2007-09-18 08:21:39 · 18 answers · asked by Bullmastiff_Boxer_lover 6 in Family & Relationships Marriage & Divorce

18 answers

Try participating in a pre-sports activity...such as, ask him if he would like to invite his friends/buddies over to your home. If he agrees, ask what he and his buddies would like to eat (i.e., fried chicken, BBQ, crabs/other seafood, sandwiches, chips/dips, nuts, etc.). Prepare the food, and don't forget the drinks (i.e., beer, sodas, juice)...whatever to their liking...the drinks can be optional. You can suggest that his buddies provide the drinks and some of the food, if you want. Budgets are tight these days. He should appreciate your voluntary offer - no matter what is provided, or not.

Once you have prepared this feast fit for a king, let him know you have other plans, too. You can let him know you will not be joining him and his buddies because it is just not your way of having fun. BUT, let him know you support him in his interest(s), which is why you fixed him his favorite snack(s). He should appreciate this approach because you have still been involved, indirectly, in his love of sports by voluntarily offering your home and (perhaps) fixing the snacks and (perhaps) providing the drinks. The old cliche is still a good one: "The way to a man's heart is through his stomach." Also, "You get more bees with honey than with vinegar," is another one to remember.

Perhaps your plans may include staying in your home, but in a different part, or you may just want to go to the Mall, sightseeing, or take in a movie...the computer always takes up a lot of 'constructive' and 'progressive' time. Get ingrosed in your own activities.

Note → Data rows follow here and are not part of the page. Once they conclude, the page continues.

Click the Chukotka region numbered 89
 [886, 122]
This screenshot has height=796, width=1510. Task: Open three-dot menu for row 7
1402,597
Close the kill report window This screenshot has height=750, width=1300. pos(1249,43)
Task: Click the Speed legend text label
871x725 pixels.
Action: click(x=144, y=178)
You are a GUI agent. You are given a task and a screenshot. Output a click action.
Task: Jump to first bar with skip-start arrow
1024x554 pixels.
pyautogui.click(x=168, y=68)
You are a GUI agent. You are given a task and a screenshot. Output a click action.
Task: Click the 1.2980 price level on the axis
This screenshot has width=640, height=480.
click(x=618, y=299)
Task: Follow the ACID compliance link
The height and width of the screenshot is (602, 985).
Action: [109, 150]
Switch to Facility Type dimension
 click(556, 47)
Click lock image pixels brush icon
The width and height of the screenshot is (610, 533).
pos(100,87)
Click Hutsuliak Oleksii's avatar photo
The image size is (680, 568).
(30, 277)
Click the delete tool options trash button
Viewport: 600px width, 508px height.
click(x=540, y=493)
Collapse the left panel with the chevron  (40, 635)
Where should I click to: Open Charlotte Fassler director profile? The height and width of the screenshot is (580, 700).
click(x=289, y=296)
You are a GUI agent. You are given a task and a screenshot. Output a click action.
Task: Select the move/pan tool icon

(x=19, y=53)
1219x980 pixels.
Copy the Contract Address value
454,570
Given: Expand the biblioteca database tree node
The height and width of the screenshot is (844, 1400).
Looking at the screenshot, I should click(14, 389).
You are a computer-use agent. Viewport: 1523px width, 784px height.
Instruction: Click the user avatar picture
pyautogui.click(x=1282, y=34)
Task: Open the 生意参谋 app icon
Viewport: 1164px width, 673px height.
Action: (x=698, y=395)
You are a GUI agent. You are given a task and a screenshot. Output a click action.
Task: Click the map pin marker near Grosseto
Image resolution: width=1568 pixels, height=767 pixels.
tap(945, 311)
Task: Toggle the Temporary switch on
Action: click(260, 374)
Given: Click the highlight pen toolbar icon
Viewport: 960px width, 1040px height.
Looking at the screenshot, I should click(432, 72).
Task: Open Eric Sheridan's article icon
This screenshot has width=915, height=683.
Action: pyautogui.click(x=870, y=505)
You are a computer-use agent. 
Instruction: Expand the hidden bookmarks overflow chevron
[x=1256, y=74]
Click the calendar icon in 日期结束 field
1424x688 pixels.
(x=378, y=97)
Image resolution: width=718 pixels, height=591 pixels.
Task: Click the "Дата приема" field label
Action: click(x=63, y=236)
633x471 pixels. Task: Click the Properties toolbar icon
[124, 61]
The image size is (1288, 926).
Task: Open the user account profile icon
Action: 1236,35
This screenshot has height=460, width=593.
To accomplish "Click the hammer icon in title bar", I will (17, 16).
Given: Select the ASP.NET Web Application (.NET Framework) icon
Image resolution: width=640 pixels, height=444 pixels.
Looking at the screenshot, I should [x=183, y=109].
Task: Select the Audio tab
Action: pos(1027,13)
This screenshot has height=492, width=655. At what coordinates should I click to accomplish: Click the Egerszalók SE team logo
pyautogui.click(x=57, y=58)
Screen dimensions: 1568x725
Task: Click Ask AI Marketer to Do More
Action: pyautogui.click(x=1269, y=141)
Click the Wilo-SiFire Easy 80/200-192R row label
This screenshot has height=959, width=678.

As far as the autographs are concerned, compromise is always a good approach to anything. Tag along, but let him do the collecting of the autographs. At least you two are doing something together and not creating a gap in your relationship. Gaps and a lack of interest or concern in your "significant other's" activities puts a strain on the relationship and can be a basis for splitting up.

Some activities in our lives we may not like because we have not let ourselves get involved in them. At least by trying a particular activity your husband really enjoys, several times... not just once, you may either have a reason for not liking the activity or you may actually begin liking it!

Then, if you still do not like the activitiy you realy tried to participate in that he, so much, enjoys, let him know, "Sweetheart, you know we have attended everything you like to do, and I have participated, wholeheartedly, but this is not my idea of having fun. BUT, if you really like doing this, I support you...at a distance.

2007-09-19 01:33:57 · answer #1 · answered by Suneagle47 2 · 1 0

Did you give him the impression that you liked these things before you were married? If you did, that was the incorrect thing to do, it is a bit like lying without saying any words.

Do you have things that you like to do that he is not interested in?

Most couples will and should have some different interests and hobbies, that is actually good for a relationship.

Be honest, your husband obviously loves you and likes you enough as a person to want to be married to you. Just tell him that the sports events and autographs are not that interesting to you.

You should not avoid all of the situations, it would be loving of you as part of a married couple to participate sometimes; I am sure that you want your husband to tag along to events he is not that interested in, right?

If you did seem to be more interested in these activities before you were married, it will initially hurt his feelings, but I am sure that he can work through it, and everything will be fine.

Honesty and trust are very important factors in a marriage, and should be valued at all times.

Good luck, I wish you and your hubby the best.

2007-09-18 08:57:58 · answer #2 · answered by Sue F 7 · 1 0

I'm sure the two of you have other interests that you share, it is not expected that people are exactly the same with the same interests. You just need to talk to him kindly and tell him of the things you love doing with him, but would prefer not to watach sports or collect autographs....enlarge on the things you do together and minimize the ones you dont like. Tell him you dont mind watching a few games with him, but you dont want to do it on a regular basis. You could also suggest to him, that watching sports could be spent with a male buddy and give him a little bit of free time. Surely he wouldnt be offended as long as you support his activities, but not necessarily join in with him. I'm sure there are things that you would like that he wouldnt. Maybe even suggest that you would like to join a gym and when he is doing his thing, you would like to do yours....or think of something he may not like doing, but you would. Im sure there is a compromise, you just have to find it.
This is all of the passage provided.